How's your resume? Tips for the modern job search

Chris Hrapsky and Christoper Hrapsky, KARE
9:53 AM. CDT May 11, 2017

MINNEAPOLIS – Good news for job seekers as hiring picks up and unemployment hits a ten-year low in the U.S., but how do you get your resume to the top of the pack when applying for those jobs?

First, know that times have changed, as medium and large-sized businesses may have a computer and an algorithm weeding through resumes before they get to human eyes.

When a hiring manager does get their hands on it, you have mere seconds to make an impression.

“On average, recruiters look at a resume for about six seconds before they make a judgement,” said Chris Dardis, Vice President of Human Resources at Versique, a Twin Cities job search and consulting firm.

Here are some tips to make the modern resume stand out in the modern job search.

Applicant Tracking Systems

The key, Dardis says, is in the words, literally.

“Keywords are more important than ever in 2017, because of applicant tracking systems,” said Dardis.

Applicant tracking systems are software applications that scan through resumes to help recruiters match skills and experience with available job positions.

“The ATS will then run a matching algorithm, taking skills within the job description, and seeing how many skills are actually listed in the resume. The system then ranks those 75 to 100 resumes for the recruiter,” said Dardis.

For example, let’s say you are applying for the position of marketing automation professional.

For this job, the ATS will pick up phrases like “e-mail marketing,” “lead nurturing,” “customer acquisition,” and “journey mapping.”

Knowing these skills and putting them on the resume—more than once even—will better the odds of getting your resume in the hands of the recruiter.


How do you stay away from, and is it necessarily a bad thing to have, clichéd phrases in your resume?

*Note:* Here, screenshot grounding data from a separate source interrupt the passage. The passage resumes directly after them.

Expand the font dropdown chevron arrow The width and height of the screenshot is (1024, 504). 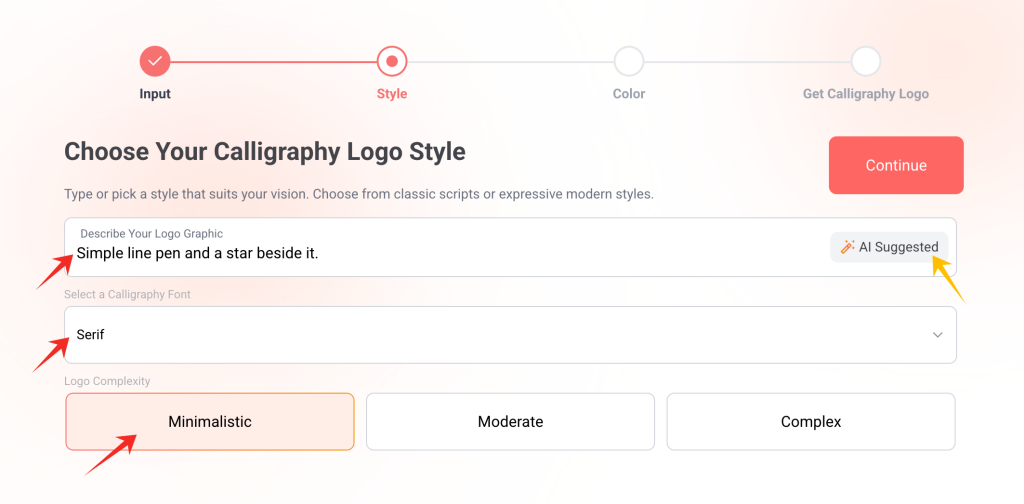937,335
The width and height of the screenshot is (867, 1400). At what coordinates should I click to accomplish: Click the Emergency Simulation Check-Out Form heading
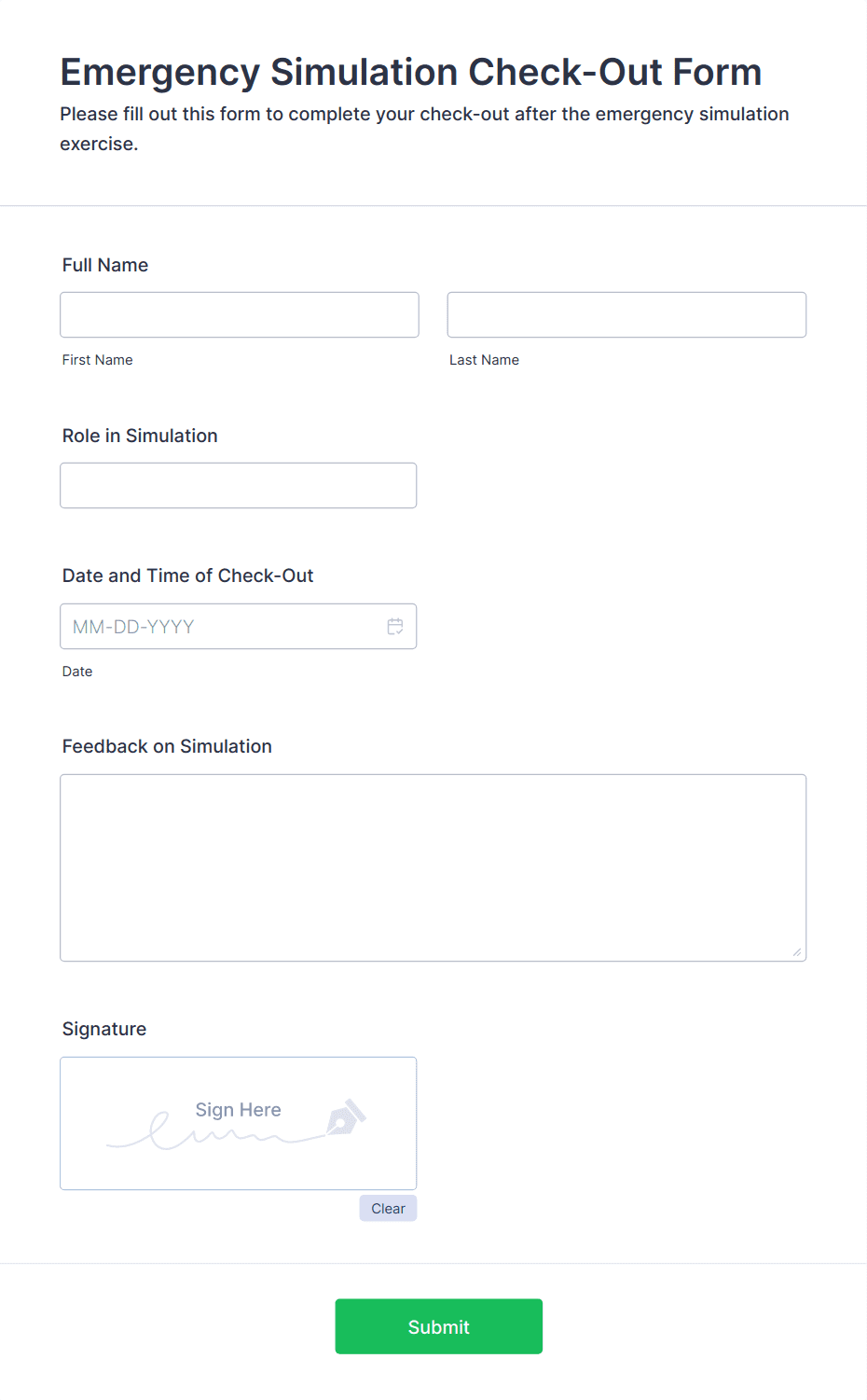click(411, 72)
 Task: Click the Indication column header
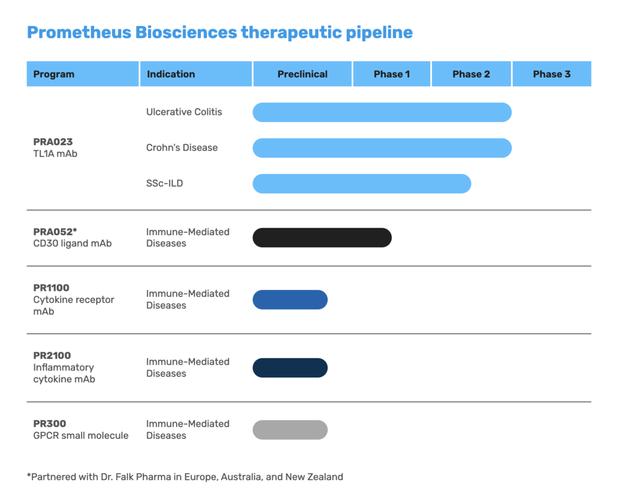coord(196,74)
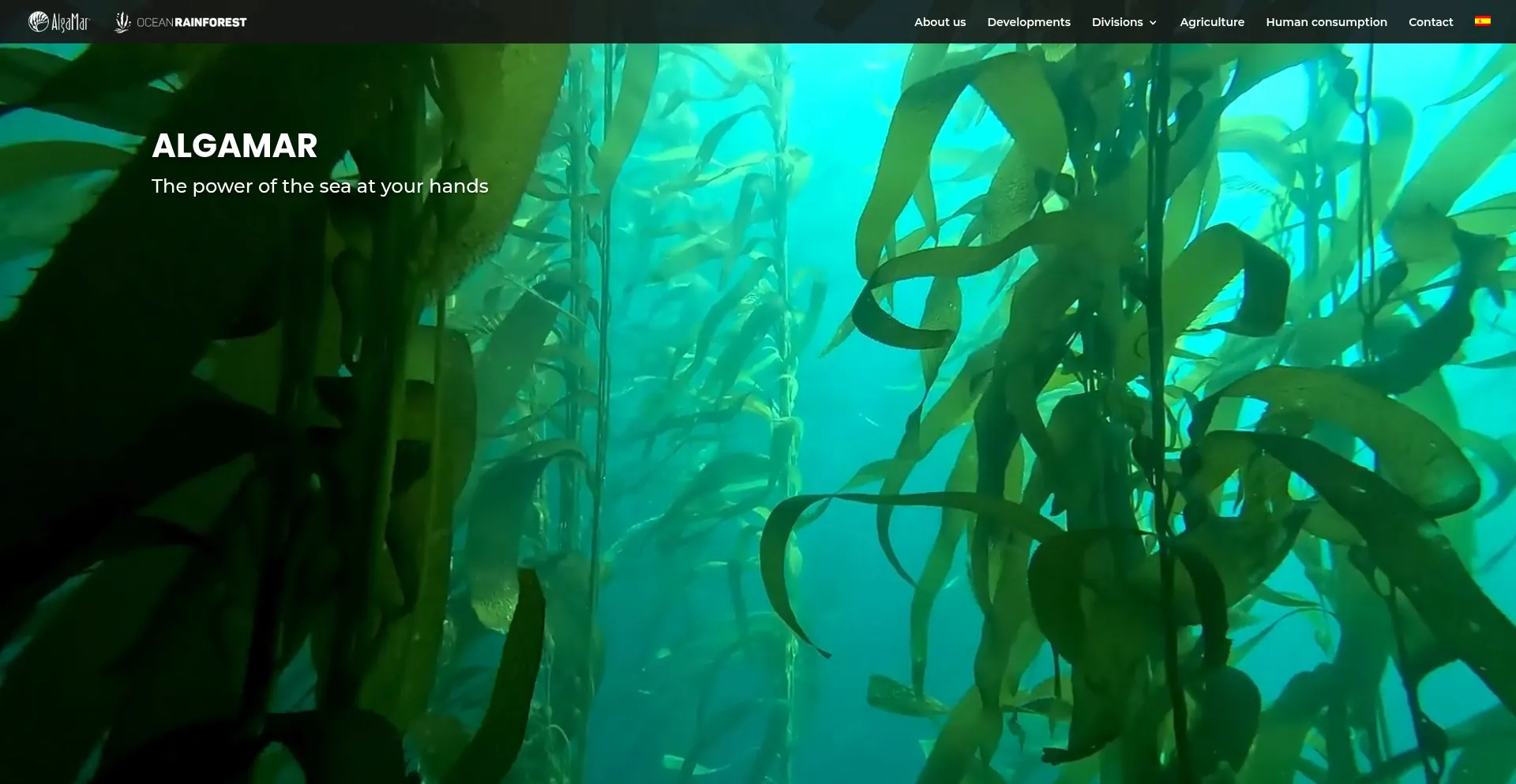The width and height of the screenshot is (1516, 784).
Task: Click the OCEAN RAINFOREST wordmark text
Action: point(191,22)
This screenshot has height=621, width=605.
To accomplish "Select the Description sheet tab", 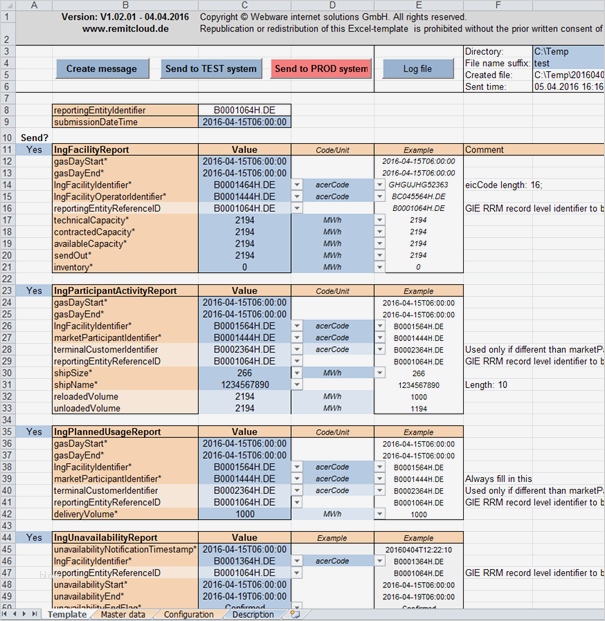I will pyautogui.click(x=253, y=614).
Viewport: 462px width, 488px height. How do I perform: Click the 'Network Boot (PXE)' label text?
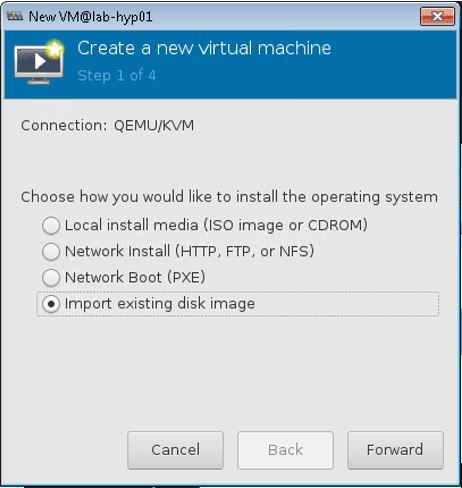click(135, 278)
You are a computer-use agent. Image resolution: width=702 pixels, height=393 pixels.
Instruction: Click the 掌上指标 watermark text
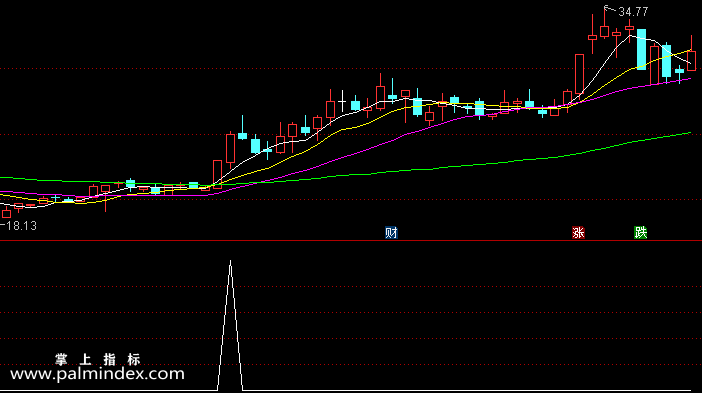(x=98, y=359)
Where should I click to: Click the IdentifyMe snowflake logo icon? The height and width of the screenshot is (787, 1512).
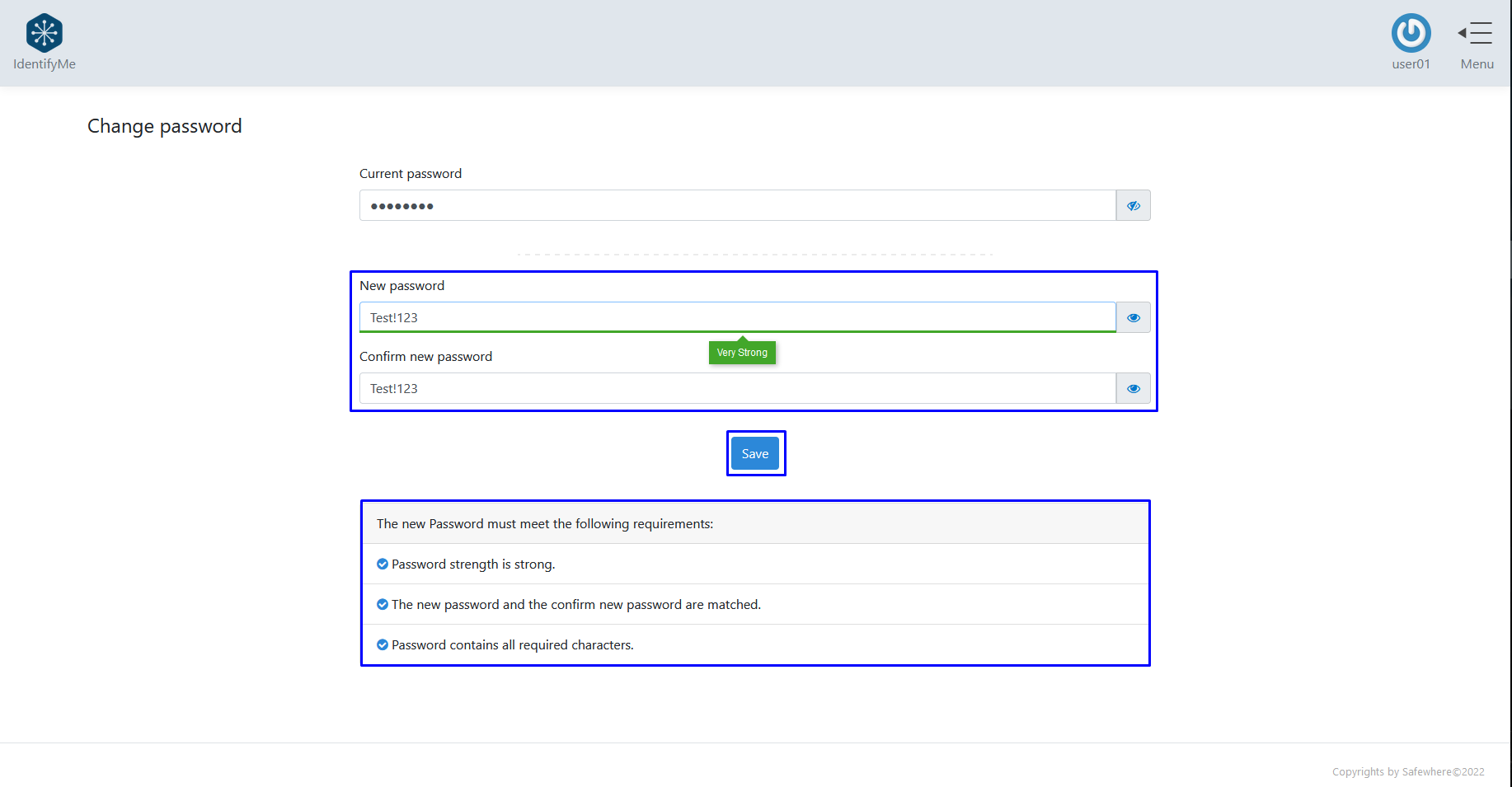pyautogui.click(x=45, y=33)
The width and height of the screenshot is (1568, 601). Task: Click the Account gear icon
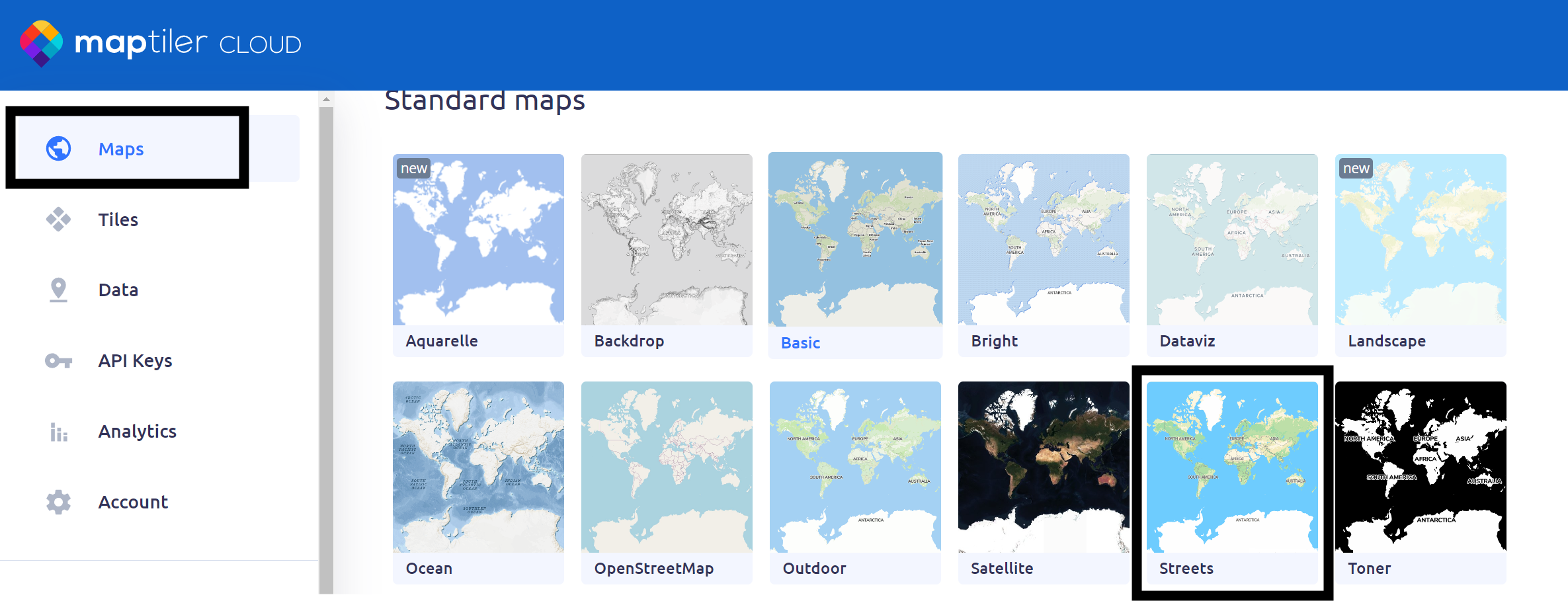tap(58, 502)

Dardis says phrases like “strong leadership skills” and “great communicator” are less likely to catch an eye than an eye roll.

Instead of telling you’re a leader, show it (which is cliché itself, sorry).

“If you feel like you are a strong leader, the best way to show that through accomplishments would be to list ‘I managed a team of six and allowed three of those six realize promotions under my leadership,’” said Dardis.

Hobbies and Interests

Dardis says hobbies and interests are frequently left off of resumes but shouldn’t be.

“There is value in this. We at Versique believe that 80 percent of getting a job is if you are a culture match and if you build rapport within that interview,” said Dardis.

Listing your hobbies isn’t what’s going to get you the interview, but it may be what gets you the job.

Dardis says, as a recruiter, showing that you can maintain a high GPA in college while having extracurricular activities and a fish tank cleaning business shows that you are a very hard worker.

Also, if you find common interests with the hiring manager, it can lead toward that culture match that Dardis says is so important.


Dardis says today, LinkedIn is as, if not more important than a candidate’s resume.

“I would say 94 percent of recruiters will vet a candidate within LinkedIn before they reach out to them,” said Dardis.

Here are a few of Dardis’ tips for your professional LinkedIn page:

  • Mirror your resume with your LinkedIn page. Ensure that it is up to date and matches the same job dates and titles of your hard resume.
  • Add a professional photo. Profiles with photos get 21 times more views, according to LinkedIn.
  • List key words and skills to match the job you want (just like resume). The more skills, the better. LinkedIn says users with five or more skills listed get up to 17 times more views.